PSN-L Email List Message

Subject: event detection
From: sean@...........
Date: Sat, 5 Aug 2000 14:45:21 -0500 (CDT)


Larry,

I have been trying to finness event detectors for years, and of course
have never found one that can sort out earth-related from man-made
events, only "something" from "not something". 

The most common is the "LTA-STA" process that can be implemented either
by analog filters or digital means. Basically, a short increase of short
period average energy is detected above a running long term average.
The STA is long enough to avoid spikes, like from radio telemetry.
Some digital detectors manage to use running FFTs before determining
the mean amplitudes. The detector parameters must be "tuned" to the
local noise situation, ideally not missing any events nor filling
the event file with junk. Of course, local and teleseismic detectors
need different parameters. I don't know where some code examples could
be found, but I would snoop around some major university seismo sites.

And of course, all the methods involve a pre-event memory generally 
long enough to catch the P-wave of a local event that triggers on the
S-wave. In the '70s, I used multi-channel analog tape recorders to
record the multiplexed FM telemetry carriers on a tape loop to provide 
the delay; the loop output was written to the event tape (still telemetry 
carriers) when the LTA-STA detector triggered. The tape loop had to be
replaced daily, and the splice in it often made glitches in the data.
Obviously digital delays are easier to do, as long as time tagging is
preserved in the delayed or pre-event data.

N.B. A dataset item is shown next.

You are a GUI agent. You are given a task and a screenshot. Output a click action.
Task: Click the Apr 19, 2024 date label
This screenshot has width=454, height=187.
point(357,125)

The most competent detector I am familiar with is the one used in the
IRIS broadband stations. It was developed by Albuquerque, and is called
the MHH detector, or Murdock-Hutt-Halbert. It is quite elaborate, and
is set up or "built" by 11 parameters specified in the configuration file
for the station, with separate detectors for data of different sample
rates (derived by decimation and FIR filters from a single instrument).
Each MHH detector selects a particular IIR filter at its input.
It has proven quite robust in not missing events, and reports 
detection quality info with each detection along with the period and
amplitude of the event and the background average counts.

I believe that the code is available in C, and might be found 
on the ASL web site (aslwww.cr.usgs.gov) . The IRIS stations run OS-9 
in 68020/30 multitasking processors, so I don't know if it is PC 
compatible or if a stand-alone version is available.